ISI Books has brought out a rich new collection of Russell Kirk’s writings: The Essential Russell Kirk, edited by George A. Panichas. It will serve nicely as an introduction to one of the great but greatly neglected men of American Letters. A Conservative truly and a gentleman, Kirk influenced the postwar history of the Republic — though his usual position was in dissent — in inscrutable but profound ways. The breadth of his reflections, the careful elegance of his style, the depth of his erudition, the joy and gratitude in his heart, and his candor about the crisis that confronts modern man: each is robustly demonstrated in this volume.
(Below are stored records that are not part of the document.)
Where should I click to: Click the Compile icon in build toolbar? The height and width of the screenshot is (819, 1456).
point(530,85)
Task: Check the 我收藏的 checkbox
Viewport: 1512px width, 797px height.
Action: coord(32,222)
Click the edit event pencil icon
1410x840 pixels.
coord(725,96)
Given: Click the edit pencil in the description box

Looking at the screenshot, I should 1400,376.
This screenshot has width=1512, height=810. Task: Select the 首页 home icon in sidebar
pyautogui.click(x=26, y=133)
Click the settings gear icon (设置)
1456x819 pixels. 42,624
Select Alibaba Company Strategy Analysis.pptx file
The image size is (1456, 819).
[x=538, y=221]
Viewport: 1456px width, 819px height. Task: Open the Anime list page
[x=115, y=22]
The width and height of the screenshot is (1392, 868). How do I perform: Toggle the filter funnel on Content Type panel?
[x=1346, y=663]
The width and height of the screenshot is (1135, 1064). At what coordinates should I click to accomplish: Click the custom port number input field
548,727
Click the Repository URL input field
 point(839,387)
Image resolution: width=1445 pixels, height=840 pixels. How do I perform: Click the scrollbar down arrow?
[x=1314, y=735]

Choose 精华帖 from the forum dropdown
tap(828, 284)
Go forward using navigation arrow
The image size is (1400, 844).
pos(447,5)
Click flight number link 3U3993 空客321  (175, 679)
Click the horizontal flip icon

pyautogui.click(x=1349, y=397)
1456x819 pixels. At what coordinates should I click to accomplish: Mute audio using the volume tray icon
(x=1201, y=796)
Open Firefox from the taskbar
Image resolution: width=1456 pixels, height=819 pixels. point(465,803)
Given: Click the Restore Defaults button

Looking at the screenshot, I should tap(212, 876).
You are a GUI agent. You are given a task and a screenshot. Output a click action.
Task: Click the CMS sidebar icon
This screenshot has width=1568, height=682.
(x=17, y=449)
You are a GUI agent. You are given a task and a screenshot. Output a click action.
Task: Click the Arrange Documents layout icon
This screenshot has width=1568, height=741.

Kirk will ever be associated with the name Edmund Burke: for that alone — for reviving interest in the greatest Conservative of the modern age — he would be justly memorialized. But he accomplished much more. He brought the word ideology under the obloquy it so richly deserved, turning hundreds of aspiring Conservatives away from this ruinous intoxicant. In his fiction as well as his essays, he subtly emphasized the mystery of life on this earth, the ineradicable duality of man, caught as he is between his animal nature and his longings for the supernatural. He revitalized interest in other worthy figures: the fascinating and enigmatic John Randolph of Roanoke, the House of Representative’s greatest orator; the intellectual peregrinator Orestes Brownson, once given the astonishing honor of the title “an American Newman”; the forgotten traditionalists of the interwar years, Irving Babbitt and Paul Elmer More; and many more.
The most basic need of man, according to Russell Kirk, is order. Discovering, illuminating and defending the principles of American order was his vocation, which he carried out with grace, wit and intrepidity — as the reader of this volume will discover forthwith.